The flash Caixin/Markit China Manufacturing Purchasing Managers’ Index (PMI) dropped to 48.2, below economists’ estimate for a reading of 49.7 and the lowest reading since April last year. It was the fifth straight month below 50, the level which separates contraction from expansion.
MSCI’s broadest index of Asia-Pacific shares outside Japan was down about 0.8 percent, on course for a weekly loss of more than 2 percent.
Japan’s Nikkei stock index dipped about 0.6 percent, even though a similar survey for Japan showed improvement. The flash Markit/Nikkei Japan Manufacturing Purchasing Managers Index (PMI) rose to a seasonally adjusted 51.4 in July from a final 50.1 in June, suggesting economic growth is picking up after an expected slump in the second quarter.
“Japan’s PMI was good, but Japanese stocks are reacting more to China’s,” said Ayako Sera, senior market economist at Sumitomo Mitsui Trust Bank in Tokyo.
“Everyone is concerned about the state of China’s economy, and this reaction shows that market is very sensitive to information like this,” she said.
The survey reinforced expectations of more easing ahead from Beijing. China looks set to further reduce interest rates and the amount of cash its banks must hold as reserves to try to keep its economy growing at 7 percent this year, which would be the slowest pace in a quarter of a century, a Reuters poll showed on Thursday.
On Wall Street overnight, downbeat corporate earnings reports sent U.S. equities lower, with all three major U.S. indexes logging solid losses.
Better-than-expected U.S. jobless claims gave U.S. Treasury yields a boost, adding to the dollar’s appeal, though yields came back down as risk appetite evaporated in the face of Wall Street’s losses and shrunk further after the China survey.

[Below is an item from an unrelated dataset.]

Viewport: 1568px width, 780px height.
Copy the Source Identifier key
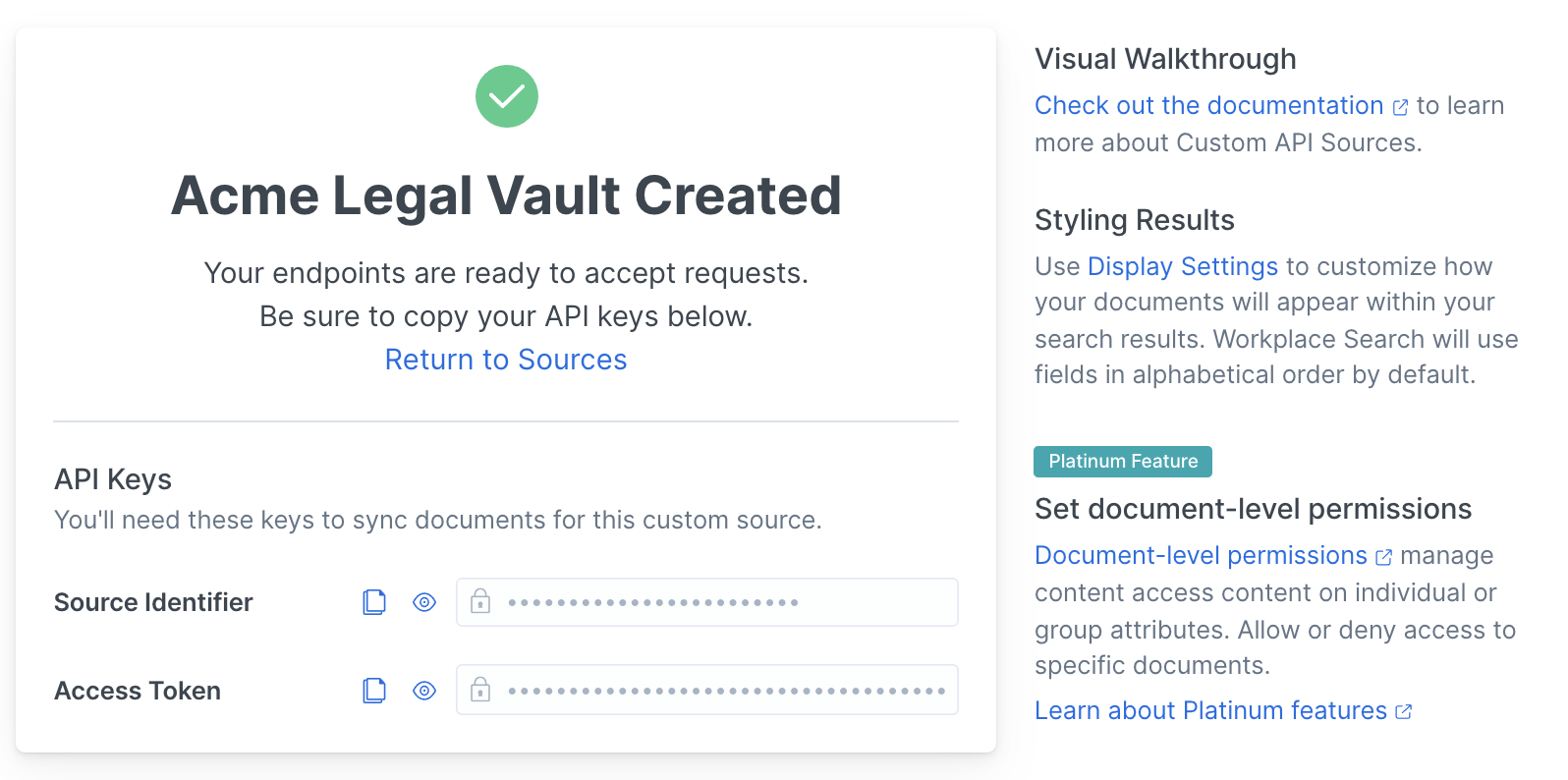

The benchmark U.S. 10-year yield was at 2.274 percent in Asian trading, down from its U.S. close of 2.278 percent on Thursday.
The weekly employment data showed that initial jobless claims declined 26,000 to a seasonally-adjusted 255,000, the lowest since November 1973.
Upbeat employment and housing data this week have backed the view that the U.S. central bank will raise interest rates, perhaps as early as September, and that has underpinned the greenback.
The euro was last down about 0.1 percent on the day at $1.0991, after gaining in the previous session, as the Greek parliament approved a second set of reforms required to start negotiations with lenders in a bid to avert bankruptcy.
The dollar was steady on the day at 123.93 yen. The Japanese currency was briefly on the defensive on Thursday after the International Monetary Fund warned Japan to avoid over-reliance on a weak currency to reflate its economy.
The Australian dollar fell to its lowest in six years on Friday after the China manufacturing survey. It was last buying $0.7301, down 0.7 percent on the day, after falling as low as $0.7295.
Spot gold skidded about 1 percent on the day to $1,079.24 an ounce, on track for a weekly loss of nearly 5 percent, after marking its deepest one-day loss in nearly two years on Monday.
Crude oil futures rebounded from multi-month lows recorded overnight, with U.S. crude up about 0.7 percent at $48.79 a barrel, after marking its lowest settlement since March 31.
Brent added 0.3 percent to $55.46, after it settled at its lowest level since April 2 on Thursday, amid persistent fears about a global supply glut.